Parte in via sperimentale l’assegno di ricollocazione. L’Anpal (Agenzia nazionale per le politiche attive del lavoro) invierà nei prossimi giorni le prime 30.000 lettere indirizzate ai potenziali beneficiari, individuati con estrazione casuale. Gli interessati saranno avvisati dell’inserimento nella sperimentazione con messaggio al cellulare, messaggio di posta elettronica e lettera raccomandata.

L’assegno di ricollocazione è lo strumento di politica attiva del lavoro del Jobs Act che punta ad aiutare le persone disoccupate nella ricerca di un lavoro, offrendo un servizio personalizzato e intensivo di assistenza presso i centri per l’impiego o operatori autorizzati. Può essere richiesto dalle persone disoccupate che ricevono la Nuova assicurazione sociale per l’impiego (Naspi) da almeno 4 mesi.

L’ammontare dell’assegno dipende dal livello di occupabilità della persona: i valori minimi e massimi vanno da 1.000 a 5.000 euro in caso di risultato occupazionale che preveda un contratto a tempo indeterminato (compreso apprendistato); da 500 a 2.500 euro in caso di contratto a termine superiore o uguale a 6 mesi; da 250 a 1.250 euro per contratti a termine da 3 a 6 mesi (solo in Campania, Puglia, Basilicata, Calabria e Sicilia). L’assegno viene corrisposto all’ente che eroga il servizio di assistenza alla ricollocazione.

La sperimentazione prevede l’affiancamento di un tutor al soggetto destinatario dell’assegno e proposta di un programma di ricerca intensiva di una nuova occupazione; impegno della persona a svolgere le attività individuate dal tutor e ad accettare le offerte di lavoro congrue, come definite all’articolo 25 del decreto legislativo 150/2015.
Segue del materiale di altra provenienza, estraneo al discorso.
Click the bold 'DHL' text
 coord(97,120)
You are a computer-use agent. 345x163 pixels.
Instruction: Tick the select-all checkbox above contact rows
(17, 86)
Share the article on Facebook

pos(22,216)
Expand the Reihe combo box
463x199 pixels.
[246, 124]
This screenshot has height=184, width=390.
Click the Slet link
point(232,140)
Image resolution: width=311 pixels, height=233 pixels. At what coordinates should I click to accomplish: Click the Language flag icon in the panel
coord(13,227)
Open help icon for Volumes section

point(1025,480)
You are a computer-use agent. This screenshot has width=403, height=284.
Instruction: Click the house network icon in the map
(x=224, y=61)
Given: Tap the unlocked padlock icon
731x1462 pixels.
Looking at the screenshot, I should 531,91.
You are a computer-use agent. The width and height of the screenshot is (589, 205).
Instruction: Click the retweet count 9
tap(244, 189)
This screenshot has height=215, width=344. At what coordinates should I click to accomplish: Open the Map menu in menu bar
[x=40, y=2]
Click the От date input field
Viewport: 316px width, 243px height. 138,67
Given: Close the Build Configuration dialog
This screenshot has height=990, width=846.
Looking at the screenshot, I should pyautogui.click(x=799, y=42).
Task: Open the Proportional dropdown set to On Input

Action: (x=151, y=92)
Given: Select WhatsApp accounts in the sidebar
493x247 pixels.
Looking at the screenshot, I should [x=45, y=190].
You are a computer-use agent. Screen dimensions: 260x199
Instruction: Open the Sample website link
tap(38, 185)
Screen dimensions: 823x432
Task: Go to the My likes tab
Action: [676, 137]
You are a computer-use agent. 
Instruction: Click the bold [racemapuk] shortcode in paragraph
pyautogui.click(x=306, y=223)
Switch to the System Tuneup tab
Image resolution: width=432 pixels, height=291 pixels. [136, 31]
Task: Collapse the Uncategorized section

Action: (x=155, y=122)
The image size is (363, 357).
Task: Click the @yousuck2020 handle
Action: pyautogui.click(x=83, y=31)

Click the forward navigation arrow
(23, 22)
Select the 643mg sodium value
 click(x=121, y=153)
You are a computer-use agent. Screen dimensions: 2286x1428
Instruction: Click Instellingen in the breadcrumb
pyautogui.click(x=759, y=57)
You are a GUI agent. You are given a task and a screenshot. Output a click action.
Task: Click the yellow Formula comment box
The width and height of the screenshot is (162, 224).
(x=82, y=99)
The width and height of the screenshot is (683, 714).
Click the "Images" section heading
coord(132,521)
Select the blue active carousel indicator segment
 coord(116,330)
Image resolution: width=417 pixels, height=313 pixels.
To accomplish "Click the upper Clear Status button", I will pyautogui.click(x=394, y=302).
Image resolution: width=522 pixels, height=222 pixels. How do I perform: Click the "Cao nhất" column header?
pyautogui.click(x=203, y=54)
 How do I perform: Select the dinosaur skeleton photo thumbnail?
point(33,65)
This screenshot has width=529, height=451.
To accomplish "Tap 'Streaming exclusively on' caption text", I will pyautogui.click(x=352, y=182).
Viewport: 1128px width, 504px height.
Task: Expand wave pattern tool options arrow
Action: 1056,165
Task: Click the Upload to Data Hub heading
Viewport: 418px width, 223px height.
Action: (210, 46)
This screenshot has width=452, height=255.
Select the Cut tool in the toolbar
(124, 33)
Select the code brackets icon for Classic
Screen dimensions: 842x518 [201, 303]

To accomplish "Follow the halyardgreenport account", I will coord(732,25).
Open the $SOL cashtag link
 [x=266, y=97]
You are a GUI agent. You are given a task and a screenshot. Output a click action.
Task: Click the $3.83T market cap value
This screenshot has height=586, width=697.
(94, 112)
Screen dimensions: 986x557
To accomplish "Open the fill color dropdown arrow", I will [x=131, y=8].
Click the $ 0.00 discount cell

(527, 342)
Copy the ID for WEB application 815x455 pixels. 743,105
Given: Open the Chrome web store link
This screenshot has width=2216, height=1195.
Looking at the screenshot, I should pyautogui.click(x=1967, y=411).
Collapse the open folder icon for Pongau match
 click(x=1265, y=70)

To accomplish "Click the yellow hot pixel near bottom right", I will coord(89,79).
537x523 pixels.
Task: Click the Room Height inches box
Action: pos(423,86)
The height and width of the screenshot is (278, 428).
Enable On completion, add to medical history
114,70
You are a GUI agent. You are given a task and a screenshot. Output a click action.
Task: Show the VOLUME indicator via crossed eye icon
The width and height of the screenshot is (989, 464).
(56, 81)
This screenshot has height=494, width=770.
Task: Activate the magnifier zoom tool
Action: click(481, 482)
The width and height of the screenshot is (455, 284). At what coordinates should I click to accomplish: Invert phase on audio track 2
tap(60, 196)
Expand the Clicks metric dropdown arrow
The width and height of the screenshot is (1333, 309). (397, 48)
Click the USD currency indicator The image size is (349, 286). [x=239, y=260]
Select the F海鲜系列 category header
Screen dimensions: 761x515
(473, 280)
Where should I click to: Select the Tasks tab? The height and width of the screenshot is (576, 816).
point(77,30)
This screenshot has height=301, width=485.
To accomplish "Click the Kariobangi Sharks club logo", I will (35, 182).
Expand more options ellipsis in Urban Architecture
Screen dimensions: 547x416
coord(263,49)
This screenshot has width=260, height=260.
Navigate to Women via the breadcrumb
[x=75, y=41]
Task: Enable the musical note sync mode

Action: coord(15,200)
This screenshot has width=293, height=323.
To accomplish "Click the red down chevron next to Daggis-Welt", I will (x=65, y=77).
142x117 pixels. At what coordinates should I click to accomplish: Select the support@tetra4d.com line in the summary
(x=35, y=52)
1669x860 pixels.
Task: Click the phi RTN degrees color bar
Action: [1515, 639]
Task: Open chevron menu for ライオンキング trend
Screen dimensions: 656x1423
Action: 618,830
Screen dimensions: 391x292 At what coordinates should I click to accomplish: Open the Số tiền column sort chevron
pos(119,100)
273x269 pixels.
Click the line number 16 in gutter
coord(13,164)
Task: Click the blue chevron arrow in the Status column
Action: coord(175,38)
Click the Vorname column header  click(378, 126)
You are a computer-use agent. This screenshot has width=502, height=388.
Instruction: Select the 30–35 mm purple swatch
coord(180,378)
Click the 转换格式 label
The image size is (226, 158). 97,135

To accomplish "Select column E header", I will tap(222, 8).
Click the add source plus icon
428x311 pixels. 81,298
Un rifiuto ingiustificato da parte del soggetto beneficiario farà scattare dei meccanismi di graduale riduzione delle misure di sostegno al reddito; sospensione del servizio se la persona ottiene un’assunzione in prova o a tempo determinato e ripresa del servizio nel caso in cui il rapporto di lavoro abbia avuto una durata inferiore a sei mesi; una sola possibilità di cambiare l’ente che eroga il servizio di assistenza, fino a quando non viene proposta l’offerta di lavoro.